I LOVE seeing poodles play together! They're magic!


----------



## bigredpoodle (Sep 13, 2009)

They really are so expressive and love to make you laugh !


----------



## Rockporters (Jan 14, 2010)

How fun! Beautiful dogs.


----------



## Olie (Oct 10, 2009)

kanatadoggroomer said:


> I LOVE seeing poodles play together! They're magic!


Thats a great way to explain it. You have such good looking spoos. 

I think the poodle huddle is a perfect shot! At any minute they put their paws in the middle and raise them to the sky~~ To cute.


----------



## bigredpoodle (Sep 13, 2009)

Olie said:


> Thats a great way to explain it.
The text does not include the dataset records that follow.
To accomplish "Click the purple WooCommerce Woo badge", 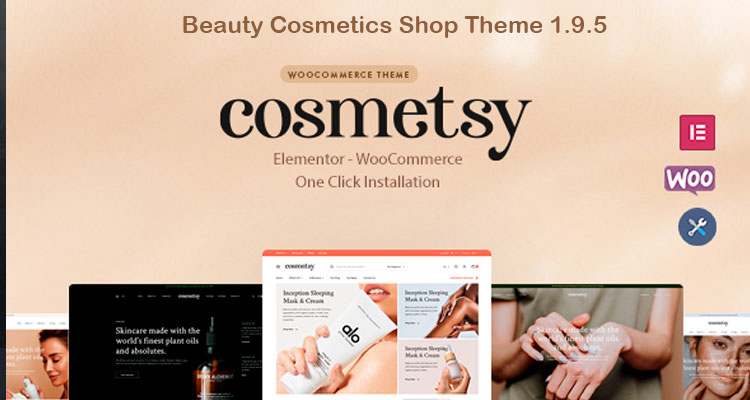I will 690,180.
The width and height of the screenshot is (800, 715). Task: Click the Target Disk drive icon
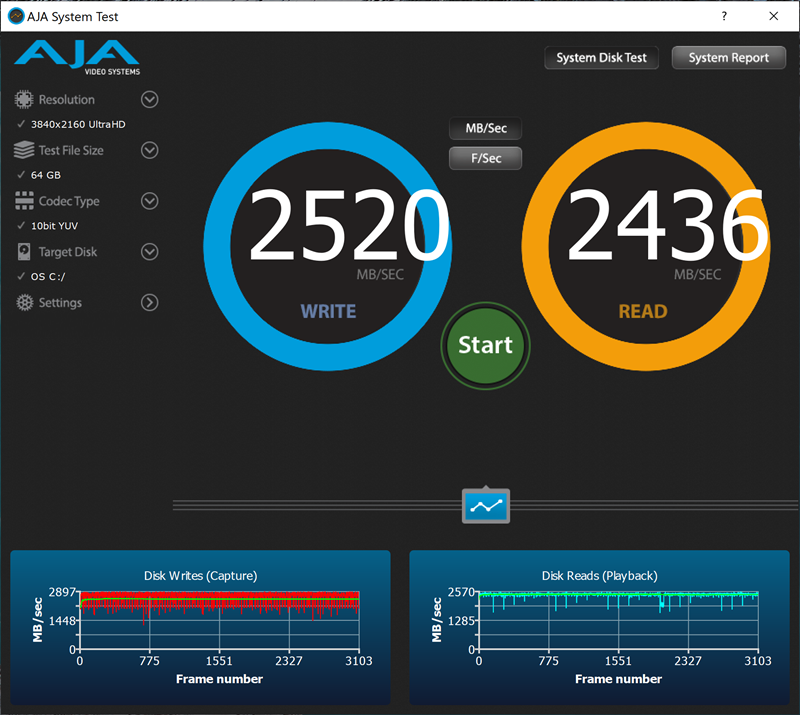[24, 252]
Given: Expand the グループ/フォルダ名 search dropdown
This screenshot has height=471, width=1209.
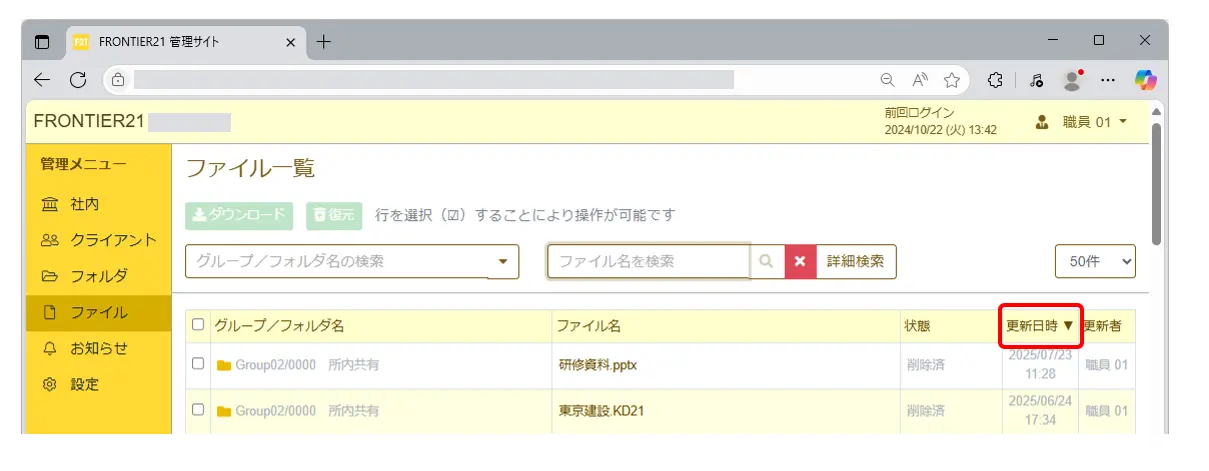Looking at the screenshot, I should click(502, 262).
You have such good looking spoos.
> 
> I think the poodle huddle is a perfect shot! At any minute they put their paws in the middle and raise them to the sky~~ To cute.


Thanks Everyone they do love to play ! I agree about the huddle HA HA I had not really thought about that one ..


----------



## Olie (Oct 10, 2009)

bigredpoodle said:


> Thanks Everyone they do love to play ! I agree about the huddle HA HA I had not really thought about that one ..


Thats a money shot right around Superbowl


----------



## AgilityIG (Feb 8, 2009)

very cute! i love the color of your silver girl!


----------



## jester's mom (Nov 25, 2008)

Lovely dogs! Love the colors, the silver and the reds.  My fav shots are the third one and the "huddle" one.


----------



## 814 (Jul 3, 2009)

Very pretty dogs! love them all. I agree with jester's mom the "huddle" one.


----------



## bigredpoodle (Sep 13, 2009)

Thanks so much .


----------



## bigredpoodle (Sep 13, 2009)

AgilityIG said:


> very cute! i love the color of your silver girl!


Thanks so much She is a doll. She cut her leg as a baby and Quckly ended her show career, She is stunning with very correct reach and drive. GREAT coat and a wonderful quick mind .. I do love the silvers....


----------



## thestars (May 2, 2009)

I love the third one! I love flying spoos, it's so fun to watch too!


----------



## bigredpoodle (Sep 13, 2009)

Ya me too


----------



## spoospirit (Mar 10, 2009)

_So much fun!! Love the second one and the huddle is adorable!!_


----------